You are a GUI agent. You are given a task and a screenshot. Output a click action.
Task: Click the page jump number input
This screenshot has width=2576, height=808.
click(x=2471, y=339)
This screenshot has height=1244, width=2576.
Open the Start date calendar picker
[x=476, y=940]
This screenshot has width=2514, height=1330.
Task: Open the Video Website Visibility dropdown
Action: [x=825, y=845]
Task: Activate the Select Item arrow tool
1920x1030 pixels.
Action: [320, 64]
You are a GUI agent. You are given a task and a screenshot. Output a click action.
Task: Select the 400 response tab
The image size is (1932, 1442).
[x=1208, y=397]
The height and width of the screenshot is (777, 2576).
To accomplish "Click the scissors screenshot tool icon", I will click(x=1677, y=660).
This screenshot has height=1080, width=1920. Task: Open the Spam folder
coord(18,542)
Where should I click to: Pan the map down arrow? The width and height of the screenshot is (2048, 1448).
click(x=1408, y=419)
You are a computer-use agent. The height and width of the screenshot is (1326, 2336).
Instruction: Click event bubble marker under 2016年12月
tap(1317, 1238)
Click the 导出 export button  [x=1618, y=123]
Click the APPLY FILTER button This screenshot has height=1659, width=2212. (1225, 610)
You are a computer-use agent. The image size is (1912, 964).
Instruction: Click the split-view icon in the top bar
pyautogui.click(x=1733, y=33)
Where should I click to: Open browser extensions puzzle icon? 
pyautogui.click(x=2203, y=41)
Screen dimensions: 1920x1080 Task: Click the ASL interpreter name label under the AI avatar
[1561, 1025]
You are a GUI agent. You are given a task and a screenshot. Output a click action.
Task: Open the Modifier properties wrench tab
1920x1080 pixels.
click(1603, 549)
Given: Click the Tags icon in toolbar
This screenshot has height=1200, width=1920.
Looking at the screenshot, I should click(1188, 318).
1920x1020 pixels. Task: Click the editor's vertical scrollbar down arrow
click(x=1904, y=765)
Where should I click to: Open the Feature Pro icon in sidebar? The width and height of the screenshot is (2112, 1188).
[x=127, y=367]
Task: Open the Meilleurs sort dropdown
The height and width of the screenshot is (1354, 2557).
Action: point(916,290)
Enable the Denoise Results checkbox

○ ○ ○

Task goal → Looking at the data above, show all lines where the word "Select" occurs.

Solution to this task →
Task: Activate the Select Item arrow tool
Task: Select the 400 response tab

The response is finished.